Good morning. My question is a little bit of a follow up to a previous one. But when asked about capital allocation, you talked about maintaining a focus on a two to three times leverage ratio. You did say the word acquisition. I couldn't tell whether that was saying that you would be more cautious around acquisitions or whether you are continuing to see some opportunities. And if you are continuing to see them, you've bought a breadth of things, whether it's retail in the past or manufacturing capacity. What types of opportunities are most attractive? Thanks.

speaker
Scott Thompson

Yeah, let me be a little bit clearer. Look, in these kind of markets, you actually get more opportunities of people wanting to sell. Of course, at the same time, as a buyer, you're more conservative, and certainly multiples have come down in all things, and especially in our sector. So you become more choosy, you know, from a pricing standpoint. So we continue to be active and looking whether or not we make a transaction or not. I don't know. You never know. But it's certainly a dynamic market. But you're also right. At the same time, we're watching our own cash flows.
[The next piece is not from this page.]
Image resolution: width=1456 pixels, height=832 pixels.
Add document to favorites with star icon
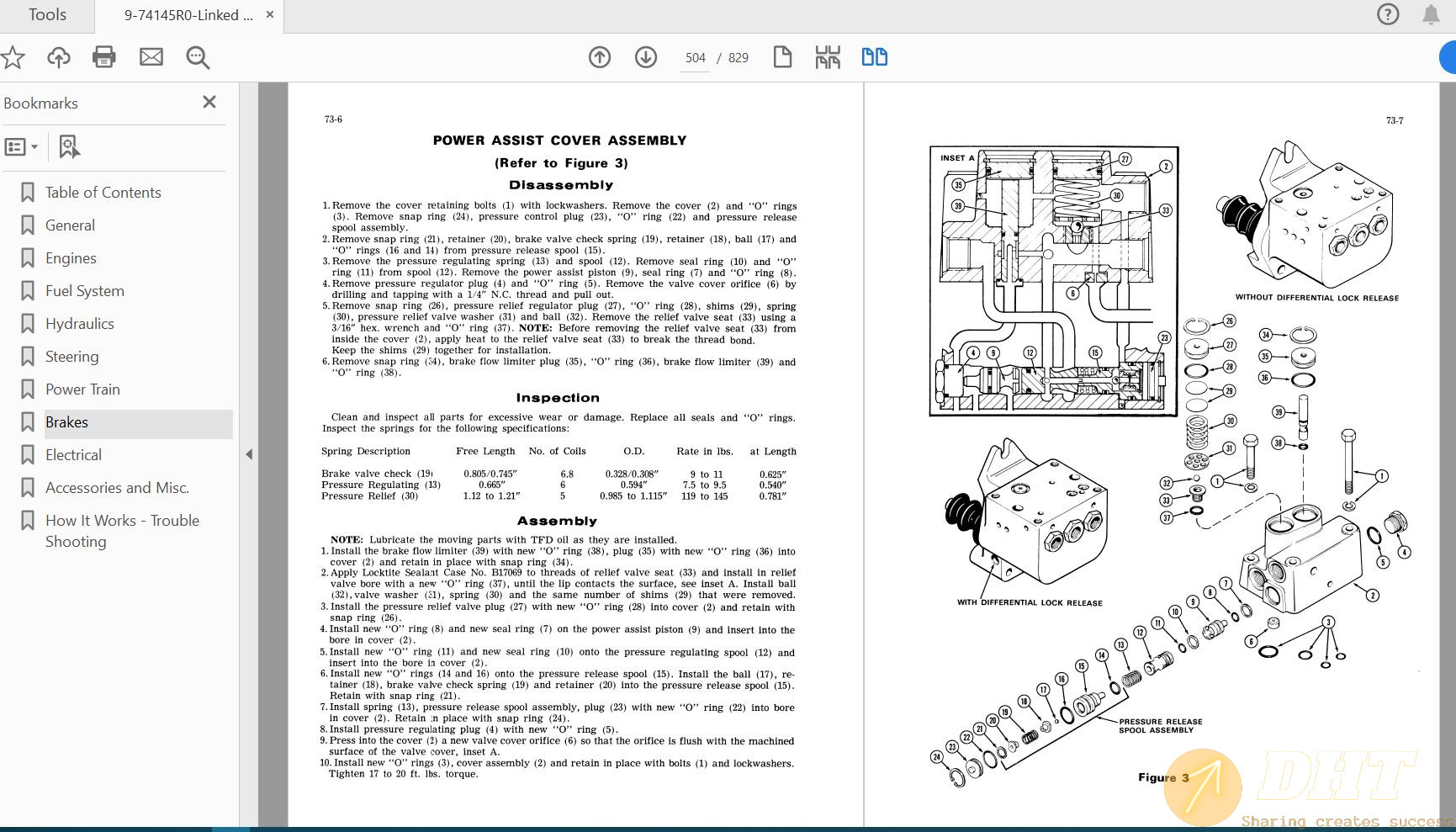click(13, 57)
We're watching the market and watching our financial resources. So I wouldn't say we're less aggressive or more aggressive. I would say we're basically doing the same thing. So probably the tone of the conversations have changed a little bit because, you know, most people in the sector, numbers are going backwards some, and multiples have gone down. But we're still, you know, from a strategy standpoint, looking for long-term investments that will make us stronger competitively for the long term. And the right deal comes along, we certainly would be in the marketplace.

speaker
Operator

One moment for our next question, please. And it comes from the line of Carla Casella with JP Morgan. Please go ahead.

speaker
Carla Casella

Hi. I have a cash flow related question. With all of the launches coming and you talked about some supply chain disruption, what's your kind of view for how much inventory you need to be carrying? I know this is typically more of a just-in-time industry, but As we look into the launch process, do you expect working capital to be a bigger use of cash in the first half of next year than typically?

speaker
Stearns

That's a very good question. So if I just take you back in a little bit of history, in 2021, we were very challenged from a supply chain standpoint, and the industry was, and the world was as well. So we got ourselves into, and the industry got ourselves into a situation where inventory was in a very challenged state. So when you think about where we are, and in order to be able to service our customers better, is that we've made the decision to carry some safety stock in the form of finished goods, as well as some raw material to take us through these disruptions that happen from time to time. However, with all that said, what we've been able to do is we've been able to take our days down, our inventory days from the second quarter, down about six days. And as I anticipate that from going forward into 2023,

speaker
Scott Thompson

is that as the supply chain continues to stabilize, is that our days would come down incrementally from where they are currently.

speaker
Operator

Thank you. And I'm not showing any further questions. With that, I will turn it back to Scott Thompson for his final remarks.

speaker
Scott Thompson

Thank you, Operator. To our over 12,000 employees around the world, thank you for what you do every day to make the company successful. To our retail partners, thank you for your outstanding representation of our brands, to our shareholders and lenders. Thank you for your confidence, leadership, and its board of directors. This ends our call today. Thank you, operator.

speaker
Operator

You're welcome. And everyone, thank you for participating in today's conference. You may disconnect at this time. Good day.